▶ **Extracted entries**
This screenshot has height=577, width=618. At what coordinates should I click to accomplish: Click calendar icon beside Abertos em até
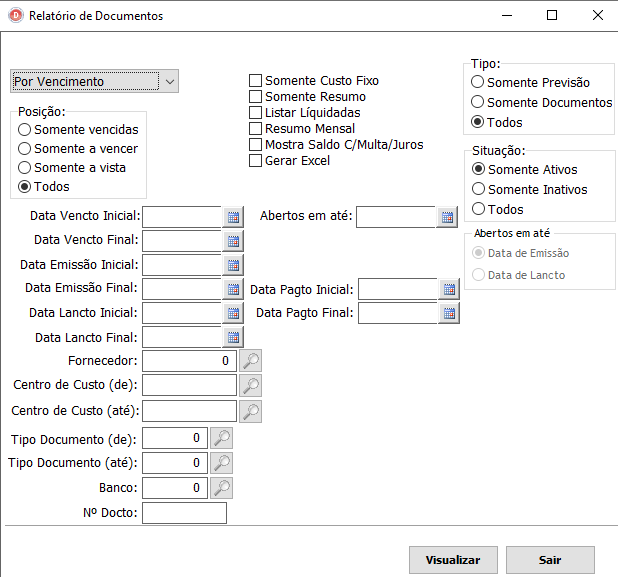[447, 216]
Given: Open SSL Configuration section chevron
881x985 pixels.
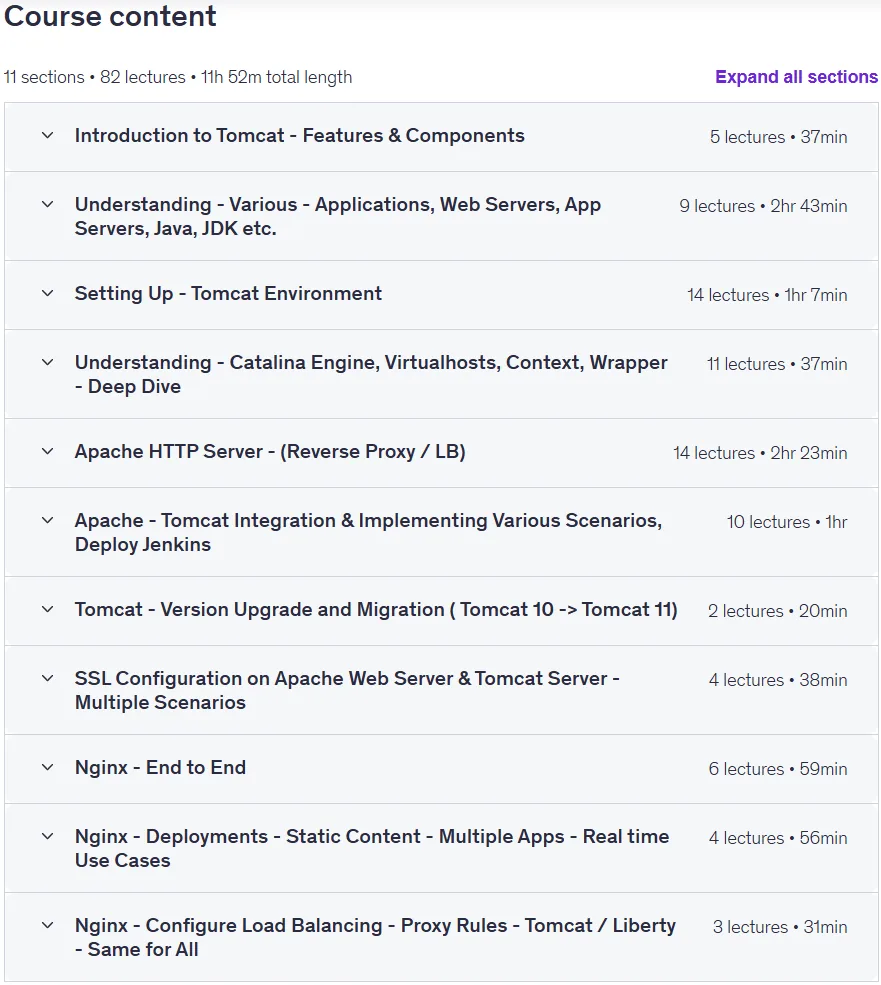Looking at the screenshot, I should tap(48, 678).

▶ **Problem requirements**
Where an entry holds a picture, drop it and transcribe everything else exactly.

▶ **Task response**
This screenshot has height=577, width=618. At what coordinates should I click to accomplish: Click calendar icon beside Abertos em até
[447, 216]
Given: Open SSL Configuration section chevron
881x985 pixels.
Looking at the screenshot, I should tap(48, 678).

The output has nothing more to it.